А как вы относитесь к столько популярной нынче культуре интернет-блогов?

Нормально отношусь. Человек хочет присутствовать в информационном пространстве. Хочет крикнуть и услышать эхо. Так человек ежедневно доказывает себе, что он еще живой. На самом деле ЖЖ полон людей, которые вроде бы уже умерли, но при этом активно жестикулируют и даже издают всевозможные звуки. Если не воспринимать ЖЖ как место для единственно реальной и полноценной жизни — все в порядке. Но когда живые люди переселяются в сеть с руками, ногами, половыми органами и головой, это, конечно, болезнь. Надеюсь, что исправится что-то в реальности вокруг нас. Реальность станет такой, что в ней окажется интереснее жить, чем в ЖЖ. Пока реальность во многом постыдна, во многом скучна. Надо иметь смелость ее менять.

«ПОЛИТИКОЙ ИМЕЮТ ПРАВО ЗАНИМАТЬСЯ ВСЕ»

В своем романе «Санькя» вы писали о мальчике, который со своими друзьями-соратниками взял штурмом районную администрацию — потому что вроде никакого другого выхода не видел. Скажите, а вы сами бы так с флагом и винтовкой полезли на штурм администрации в Новгороде, к примеру? И насколько это единственно возможный вариант развития в нашей стране — решать силой?

Какие вы прекрасные вопросы задаете… Соберите призывников и спросите: «Ребят, а кто из вас повторит подвиг Матросова?». Разве человек знает себя до самого дна, разве чувствует себя до самой последней жилки? Я достаточно много ходил в самые разные места, как вы выразились, с винтовкой и до сих пор хожу с неприятностями для здоровья, с флагом. В том числе и в болезненной близости от всевозможных администраций. Силовой, самоубийственный вариант, безусловно, не единственно возможный. Но это должны понять не только юноши с флагами, но и люди в просторных и высоких кабинетах. До них никак не дойдет, что политикой имеют право заниматься все, а не только они.

# ПРИВЕДЁННЫЕ СТРОКИ:

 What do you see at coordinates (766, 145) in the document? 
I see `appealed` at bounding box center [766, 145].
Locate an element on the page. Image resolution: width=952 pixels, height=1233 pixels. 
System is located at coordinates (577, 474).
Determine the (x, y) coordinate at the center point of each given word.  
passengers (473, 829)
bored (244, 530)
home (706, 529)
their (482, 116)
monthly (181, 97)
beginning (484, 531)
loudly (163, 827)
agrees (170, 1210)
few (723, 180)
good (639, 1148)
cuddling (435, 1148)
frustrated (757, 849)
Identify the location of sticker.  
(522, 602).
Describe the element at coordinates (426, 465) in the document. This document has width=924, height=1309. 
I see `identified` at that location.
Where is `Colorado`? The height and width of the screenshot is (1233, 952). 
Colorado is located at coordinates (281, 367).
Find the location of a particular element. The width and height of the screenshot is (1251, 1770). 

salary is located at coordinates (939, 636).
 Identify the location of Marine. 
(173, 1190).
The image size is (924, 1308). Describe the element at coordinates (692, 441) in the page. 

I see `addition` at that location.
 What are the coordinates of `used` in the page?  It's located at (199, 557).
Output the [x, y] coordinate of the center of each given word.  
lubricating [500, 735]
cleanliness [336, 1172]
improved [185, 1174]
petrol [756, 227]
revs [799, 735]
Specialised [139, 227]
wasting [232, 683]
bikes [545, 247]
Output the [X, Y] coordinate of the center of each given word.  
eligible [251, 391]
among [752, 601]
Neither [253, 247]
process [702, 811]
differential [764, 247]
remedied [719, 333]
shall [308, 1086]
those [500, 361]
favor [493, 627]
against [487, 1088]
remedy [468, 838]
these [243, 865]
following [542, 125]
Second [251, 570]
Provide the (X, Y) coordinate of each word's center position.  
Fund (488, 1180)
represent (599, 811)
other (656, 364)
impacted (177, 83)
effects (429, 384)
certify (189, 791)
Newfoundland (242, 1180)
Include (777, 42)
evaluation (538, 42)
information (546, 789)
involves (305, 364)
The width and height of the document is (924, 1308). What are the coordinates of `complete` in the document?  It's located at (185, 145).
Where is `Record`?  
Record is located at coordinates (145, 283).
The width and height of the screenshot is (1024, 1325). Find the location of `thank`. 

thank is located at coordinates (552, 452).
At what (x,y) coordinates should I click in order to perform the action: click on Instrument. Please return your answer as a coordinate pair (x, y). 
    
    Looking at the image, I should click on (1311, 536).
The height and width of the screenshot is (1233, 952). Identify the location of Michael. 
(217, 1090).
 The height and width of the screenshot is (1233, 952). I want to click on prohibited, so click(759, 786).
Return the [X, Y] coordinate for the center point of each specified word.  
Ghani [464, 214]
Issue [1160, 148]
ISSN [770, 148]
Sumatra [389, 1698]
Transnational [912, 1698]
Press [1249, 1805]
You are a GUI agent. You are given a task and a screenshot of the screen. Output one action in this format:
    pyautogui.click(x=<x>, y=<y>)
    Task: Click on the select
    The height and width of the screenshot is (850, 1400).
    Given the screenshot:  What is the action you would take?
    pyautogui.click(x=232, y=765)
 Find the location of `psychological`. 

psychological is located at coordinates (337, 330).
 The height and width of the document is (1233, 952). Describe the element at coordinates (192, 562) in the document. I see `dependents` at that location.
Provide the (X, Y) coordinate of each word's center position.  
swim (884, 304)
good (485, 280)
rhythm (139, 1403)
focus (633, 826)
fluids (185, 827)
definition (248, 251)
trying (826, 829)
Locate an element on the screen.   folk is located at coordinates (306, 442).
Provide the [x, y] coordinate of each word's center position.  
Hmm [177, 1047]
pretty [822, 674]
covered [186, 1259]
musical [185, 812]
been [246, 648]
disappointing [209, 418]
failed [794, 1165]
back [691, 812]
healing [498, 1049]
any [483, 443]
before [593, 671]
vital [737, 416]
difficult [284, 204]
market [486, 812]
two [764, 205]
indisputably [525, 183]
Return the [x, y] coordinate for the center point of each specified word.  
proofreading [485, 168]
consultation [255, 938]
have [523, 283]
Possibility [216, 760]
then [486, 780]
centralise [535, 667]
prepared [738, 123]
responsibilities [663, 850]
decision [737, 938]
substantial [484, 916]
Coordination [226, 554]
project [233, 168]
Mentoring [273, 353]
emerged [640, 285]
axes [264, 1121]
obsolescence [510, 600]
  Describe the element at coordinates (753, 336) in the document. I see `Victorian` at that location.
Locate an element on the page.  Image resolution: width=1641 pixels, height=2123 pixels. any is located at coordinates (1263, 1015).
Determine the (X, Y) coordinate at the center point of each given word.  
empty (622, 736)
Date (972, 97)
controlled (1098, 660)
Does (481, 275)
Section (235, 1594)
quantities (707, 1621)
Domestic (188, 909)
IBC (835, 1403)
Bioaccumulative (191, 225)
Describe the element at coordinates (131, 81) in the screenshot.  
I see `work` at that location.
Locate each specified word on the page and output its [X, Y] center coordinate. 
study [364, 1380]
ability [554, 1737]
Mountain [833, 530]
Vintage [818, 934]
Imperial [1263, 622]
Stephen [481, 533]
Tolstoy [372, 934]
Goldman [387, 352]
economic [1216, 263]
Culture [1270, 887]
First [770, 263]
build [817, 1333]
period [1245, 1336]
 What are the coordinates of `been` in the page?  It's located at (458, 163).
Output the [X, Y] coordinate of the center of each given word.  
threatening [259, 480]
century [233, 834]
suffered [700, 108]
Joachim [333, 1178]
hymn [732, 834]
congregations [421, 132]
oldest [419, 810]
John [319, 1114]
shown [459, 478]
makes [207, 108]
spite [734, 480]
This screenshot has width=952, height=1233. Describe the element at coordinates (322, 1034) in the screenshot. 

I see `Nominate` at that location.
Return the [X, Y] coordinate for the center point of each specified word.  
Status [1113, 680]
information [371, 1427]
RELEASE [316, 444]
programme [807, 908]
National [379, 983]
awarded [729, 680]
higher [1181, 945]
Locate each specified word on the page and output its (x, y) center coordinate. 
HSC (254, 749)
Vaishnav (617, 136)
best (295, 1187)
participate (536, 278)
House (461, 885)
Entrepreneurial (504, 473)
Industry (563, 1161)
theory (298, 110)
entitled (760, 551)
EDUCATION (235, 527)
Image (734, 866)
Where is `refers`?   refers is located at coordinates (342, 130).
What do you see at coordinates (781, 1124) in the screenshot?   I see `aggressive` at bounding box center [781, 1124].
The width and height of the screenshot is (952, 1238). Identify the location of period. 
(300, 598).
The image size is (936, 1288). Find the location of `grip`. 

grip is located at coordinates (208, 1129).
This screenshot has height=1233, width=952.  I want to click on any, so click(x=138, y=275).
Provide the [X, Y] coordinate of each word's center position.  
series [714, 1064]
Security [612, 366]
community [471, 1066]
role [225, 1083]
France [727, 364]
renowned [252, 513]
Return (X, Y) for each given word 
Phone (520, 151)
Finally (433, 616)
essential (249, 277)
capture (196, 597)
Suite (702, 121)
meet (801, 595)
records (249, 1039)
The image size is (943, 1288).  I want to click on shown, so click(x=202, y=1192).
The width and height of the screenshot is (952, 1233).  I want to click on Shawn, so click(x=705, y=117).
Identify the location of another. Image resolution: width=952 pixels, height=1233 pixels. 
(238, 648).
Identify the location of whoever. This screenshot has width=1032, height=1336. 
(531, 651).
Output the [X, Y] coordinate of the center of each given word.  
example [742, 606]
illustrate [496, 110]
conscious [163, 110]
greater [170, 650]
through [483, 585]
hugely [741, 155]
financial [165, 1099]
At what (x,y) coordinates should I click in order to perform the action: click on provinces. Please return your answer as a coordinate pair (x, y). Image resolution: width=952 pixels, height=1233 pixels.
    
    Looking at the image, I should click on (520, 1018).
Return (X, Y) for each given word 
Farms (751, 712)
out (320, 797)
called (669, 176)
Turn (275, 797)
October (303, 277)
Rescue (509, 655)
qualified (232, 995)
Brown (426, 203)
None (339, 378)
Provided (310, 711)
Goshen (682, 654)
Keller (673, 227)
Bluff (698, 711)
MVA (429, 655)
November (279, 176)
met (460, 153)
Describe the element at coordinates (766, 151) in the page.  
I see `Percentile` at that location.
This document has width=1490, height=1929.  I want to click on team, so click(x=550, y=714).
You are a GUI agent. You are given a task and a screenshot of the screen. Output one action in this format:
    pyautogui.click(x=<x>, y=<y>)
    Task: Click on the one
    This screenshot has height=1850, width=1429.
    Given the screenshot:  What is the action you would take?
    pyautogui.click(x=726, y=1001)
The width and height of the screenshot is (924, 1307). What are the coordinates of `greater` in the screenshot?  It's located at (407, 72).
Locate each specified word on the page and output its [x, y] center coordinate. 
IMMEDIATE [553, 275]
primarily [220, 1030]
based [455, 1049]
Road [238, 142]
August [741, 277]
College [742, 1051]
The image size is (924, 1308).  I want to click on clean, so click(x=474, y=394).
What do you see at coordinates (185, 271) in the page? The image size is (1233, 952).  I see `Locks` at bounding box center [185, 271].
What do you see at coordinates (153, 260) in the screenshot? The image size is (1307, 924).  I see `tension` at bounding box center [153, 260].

# ЗАДАНИЯ:
a – Выпишите из интервью фрагмент между словами «А как вы относитесь к столько» и «иметь смелость ее менять.» включительно.
b – Продолжите интервью о блогах и политике, начав сразу после его последнего предложения.
Строки никак не связаны с интервью.

# ОТВЕТЫ К ЗАДАНИЯМ:
a –
А как вы относитесь к столько популярной нынче культуре интернет-блогов?

Нормально отношусь. Человек хочет присутствовать в информационном пространстве. Хочет крикнуть и услышать эхо. Так человек ежедневно доказывает себе, что он еще живой. На самом деле ЖЖ полон людей, которые вроде бы уже умерли, но при этом активно жестикулируют и даже издают всевозможные звуки. Если не воспринимать ЖЖ как место для единственно реальной и полноценной жизни — все в порядке. Но когда живые люди переселяются в сеть с руками, ногами, половыми органами и головой, это, конечно, болезнь. Надеюсь, что исправится что-то в реальности вокруг нас. Реальность станет такой, что в ней окажется интереснее жить, чем в ЖЖ. Пока реальность во многом постыдна, во многом скучна. Надо иметь смелость ее менять.

b –
Будучи активным участником НБП, в нынешней ситуации, которая сложилась вокруг этой партии, вы себя ощущаете асоциальным по отношению к остальному обществу человеком?

Да, я даже боюсь выходить на улицу. Боюсь, что ударю или укушу кого-нибудь! …Я нормальный человек, воспитываю детей, руковожу редакцией газеты, плачу налоги, плачу зарплаты, соблюдаю правила движения… Что там еще надо делать, чтоб меня не поместили в камеру? Социально вредны те мерзавцы, которые врут про опасность обществу несомую сотнями моих прекрасных товарищей, которым на самом деле цены нет в нашей насквозь меркантильной стране.

Вы считаете, что здесь можно что-то изменить?

Я считаю, что можно и нужно.

Я слышала, что «Санькя» сейчас готовится к переводу на китайский язык. Как это случилось с этой книгой? Считаете, она будет востребована там, за рубежом?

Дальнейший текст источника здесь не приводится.